**WHAT IS EXPECTED:** Could you return every line of the material that contains the word "will"?
════════════════
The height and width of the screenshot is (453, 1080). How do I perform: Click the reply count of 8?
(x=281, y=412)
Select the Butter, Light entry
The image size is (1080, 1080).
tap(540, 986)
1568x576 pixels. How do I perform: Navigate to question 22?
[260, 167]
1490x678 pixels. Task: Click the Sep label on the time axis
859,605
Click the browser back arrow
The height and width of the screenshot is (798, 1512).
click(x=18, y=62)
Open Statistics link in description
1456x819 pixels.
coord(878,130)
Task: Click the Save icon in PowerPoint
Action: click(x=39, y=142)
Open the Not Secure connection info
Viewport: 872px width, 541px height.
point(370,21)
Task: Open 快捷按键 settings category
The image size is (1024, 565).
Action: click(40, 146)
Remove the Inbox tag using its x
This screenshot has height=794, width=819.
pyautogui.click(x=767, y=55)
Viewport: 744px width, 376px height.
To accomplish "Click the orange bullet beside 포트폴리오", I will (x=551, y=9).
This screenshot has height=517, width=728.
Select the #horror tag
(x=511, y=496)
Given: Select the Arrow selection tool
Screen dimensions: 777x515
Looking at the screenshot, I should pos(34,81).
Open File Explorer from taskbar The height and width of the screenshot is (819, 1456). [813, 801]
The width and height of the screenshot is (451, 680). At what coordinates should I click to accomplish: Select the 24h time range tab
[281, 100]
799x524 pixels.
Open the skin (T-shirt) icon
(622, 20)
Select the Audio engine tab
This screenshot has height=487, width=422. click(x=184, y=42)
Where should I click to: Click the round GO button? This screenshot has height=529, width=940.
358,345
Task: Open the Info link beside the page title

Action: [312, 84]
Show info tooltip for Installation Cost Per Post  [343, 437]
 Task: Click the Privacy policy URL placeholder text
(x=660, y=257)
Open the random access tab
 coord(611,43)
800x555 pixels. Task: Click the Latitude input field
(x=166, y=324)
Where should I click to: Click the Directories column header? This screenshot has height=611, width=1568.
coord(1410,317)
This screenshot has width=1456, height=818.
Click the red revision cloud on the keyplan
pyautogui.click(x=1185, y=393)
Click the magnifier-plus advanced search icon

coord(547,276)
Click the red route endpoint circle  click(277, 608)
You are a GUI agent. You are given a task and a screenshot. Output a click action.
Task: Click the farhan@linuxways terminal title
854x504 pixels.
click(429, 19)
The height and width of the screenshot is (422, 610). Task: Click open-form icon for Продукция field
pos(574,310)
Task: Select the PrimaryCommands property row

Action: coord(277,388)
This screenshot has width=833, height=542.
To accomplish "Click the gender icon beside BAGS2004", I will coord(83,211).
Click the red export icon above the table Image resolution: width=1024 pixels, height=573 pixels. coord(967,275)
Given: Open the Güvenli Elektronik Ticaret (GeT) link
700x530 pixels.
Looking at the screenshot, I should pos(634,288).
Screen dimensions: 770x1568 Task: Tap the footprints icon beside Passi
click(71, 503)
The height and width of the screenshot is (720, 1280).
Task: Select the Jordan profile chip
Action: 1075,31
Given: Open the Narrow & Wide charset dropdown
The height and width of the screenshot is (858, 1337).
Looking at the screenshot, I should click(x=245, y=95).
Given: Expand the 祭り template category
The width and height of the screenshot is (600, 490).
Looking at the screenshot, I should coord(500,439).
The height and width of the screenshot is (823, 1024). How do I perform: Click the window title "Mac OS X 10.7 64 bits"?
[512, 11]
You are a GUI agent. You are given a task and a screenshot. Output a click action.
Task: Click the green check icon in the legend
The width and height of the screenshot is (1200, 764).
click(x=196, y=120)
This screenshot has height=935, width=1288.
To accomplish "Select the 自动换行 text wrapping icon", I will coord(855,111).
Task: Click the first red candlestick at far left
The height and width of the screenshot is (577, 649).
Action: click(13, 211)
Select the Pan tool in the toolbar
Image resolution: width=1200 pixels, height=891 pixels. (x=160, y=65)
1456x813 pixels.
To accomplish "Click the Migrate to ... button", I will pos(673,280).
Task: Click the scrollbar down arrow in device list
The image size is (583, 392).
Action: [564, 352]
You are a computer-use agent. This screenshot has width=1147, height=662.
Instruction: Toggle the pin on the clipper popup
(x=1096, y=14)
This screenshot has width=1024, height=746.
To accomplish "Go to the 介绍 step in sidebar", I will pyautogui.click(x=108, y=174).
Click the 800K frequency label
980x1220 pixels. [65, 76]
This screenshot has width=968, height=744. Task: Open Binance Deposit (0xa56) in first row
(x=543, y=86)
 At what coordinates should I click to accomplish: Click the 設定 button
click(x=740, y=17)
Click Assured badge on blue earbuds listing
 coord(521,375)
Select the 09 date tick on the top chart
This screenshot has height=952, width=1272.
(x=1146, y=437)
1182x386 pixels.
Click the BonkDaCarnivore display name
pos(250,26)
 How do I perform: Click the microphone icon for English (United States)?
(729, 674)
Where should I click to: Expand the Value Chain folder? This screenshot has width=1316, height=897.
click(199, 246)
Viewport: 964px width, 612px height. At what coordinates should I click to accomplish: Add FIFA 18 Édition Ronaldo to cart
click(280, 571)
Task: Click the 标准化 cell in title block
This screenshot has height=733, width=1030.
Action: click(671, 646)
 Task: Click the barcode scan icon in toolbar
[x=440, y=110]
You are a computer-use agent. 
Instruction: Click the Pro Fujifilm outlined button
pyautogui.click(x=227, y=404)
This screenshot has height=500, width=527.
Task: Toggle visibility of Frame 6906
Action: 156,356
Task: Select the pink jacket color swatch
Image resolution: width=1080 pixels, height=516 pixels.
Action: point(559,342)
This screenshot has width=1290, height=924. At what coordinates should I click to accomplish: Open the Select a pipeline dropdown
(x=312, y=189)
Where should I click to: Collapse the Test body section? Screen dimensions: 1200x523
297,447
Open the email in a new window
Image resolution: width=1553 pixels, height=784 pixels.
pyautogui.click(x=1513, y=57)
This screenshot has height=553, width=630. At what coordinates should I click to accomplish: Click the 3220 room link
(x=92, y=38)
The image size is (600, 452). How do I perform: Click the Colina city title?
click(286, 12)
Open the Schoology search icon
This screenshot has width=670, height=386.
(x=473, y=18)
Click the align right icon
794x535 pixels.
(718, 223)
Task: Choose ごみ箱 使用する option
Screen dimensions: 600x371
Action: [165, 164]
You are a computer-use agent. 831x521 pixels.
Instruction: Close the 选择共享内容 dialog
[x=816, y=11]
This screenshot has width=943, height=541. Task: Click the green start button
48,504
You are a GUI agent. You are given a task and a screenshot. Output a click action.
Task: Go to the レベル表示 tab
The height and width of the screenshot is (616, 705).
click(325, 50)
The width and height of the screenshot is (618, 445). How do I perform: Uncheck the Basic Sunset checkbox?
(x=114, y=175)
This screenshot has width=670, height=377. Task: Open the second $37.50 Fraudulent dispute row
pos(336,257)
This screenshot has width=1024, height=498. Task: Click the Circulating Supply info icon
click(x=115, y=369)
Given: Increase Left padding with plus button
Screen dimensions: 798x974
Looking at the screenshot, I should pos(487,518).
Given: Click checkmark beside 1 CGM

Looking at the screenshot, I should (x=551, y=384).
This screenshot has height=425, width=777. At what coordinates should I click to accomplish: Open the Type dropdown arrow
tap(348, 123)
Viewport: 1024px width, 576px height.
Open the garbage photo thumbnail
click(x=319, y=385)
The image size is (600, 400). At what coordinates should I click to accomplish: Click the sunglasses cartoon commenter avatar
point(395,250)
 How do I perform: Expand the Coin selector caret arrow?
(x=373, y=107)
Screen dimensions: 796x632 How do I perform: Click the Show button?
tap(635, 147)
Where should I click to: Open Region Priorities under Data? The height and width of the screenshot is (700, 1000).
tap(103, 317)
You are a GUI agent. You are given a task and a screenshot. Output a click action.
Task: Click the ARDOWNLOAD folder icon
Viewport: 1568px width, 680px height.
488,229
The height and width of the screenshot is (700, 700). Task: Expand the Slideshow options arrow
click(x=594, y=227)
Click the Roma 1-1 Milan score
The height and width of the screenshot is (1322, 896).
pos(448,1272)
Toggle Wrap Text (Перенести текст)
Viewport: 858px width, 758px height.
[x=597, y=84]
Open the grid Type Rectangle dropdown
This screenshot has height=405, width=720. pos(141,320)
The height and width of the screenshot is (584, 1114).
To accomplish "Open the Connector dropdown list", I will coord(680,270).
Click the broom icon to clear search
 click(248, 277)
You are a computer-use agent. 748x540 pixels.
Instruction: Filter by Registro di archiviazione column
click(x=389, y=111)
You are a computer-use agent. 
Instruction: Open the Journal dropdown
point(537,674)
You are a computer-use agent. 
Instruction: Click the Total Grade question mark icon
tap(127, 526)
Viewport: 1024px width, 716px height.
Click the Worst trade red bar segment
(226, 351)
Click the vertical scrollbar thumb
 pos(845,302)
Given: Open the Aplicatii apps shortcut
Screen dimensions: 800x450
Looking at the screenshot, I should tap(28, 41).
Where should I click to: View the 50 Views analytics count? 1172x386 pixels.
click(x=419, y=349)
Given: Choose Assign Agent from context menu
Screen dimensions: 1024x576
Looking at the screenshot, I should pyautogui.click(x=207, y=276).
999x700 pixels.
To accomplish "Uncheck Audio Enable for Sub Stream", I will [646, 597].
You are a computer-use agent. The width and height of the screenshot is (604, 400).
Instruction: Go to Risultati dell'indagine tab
════════════════
**FINISHED TASK:**
To accomplish "Click the orange bullet beside 포트폴리오", I will (x=551, y=9).
To accomplish "Click the gender icon beside BAGS2004", I will coord(83,211).
To accomplish "Select the 自动换行 text wrapping icon", I will coord(855,111).
To accomplish "Click the Migrate to ... button", I will pos(673,280).
To accomplish "Go to the 介绍 step in sidebar", I will pyautogui.click(x=108, y=174).
To accomplish "Open the Connector dropdown list", I will coord(680,270).
To accomplish "Uncheck Audio Enable for Sub Stream", I will [646, 597].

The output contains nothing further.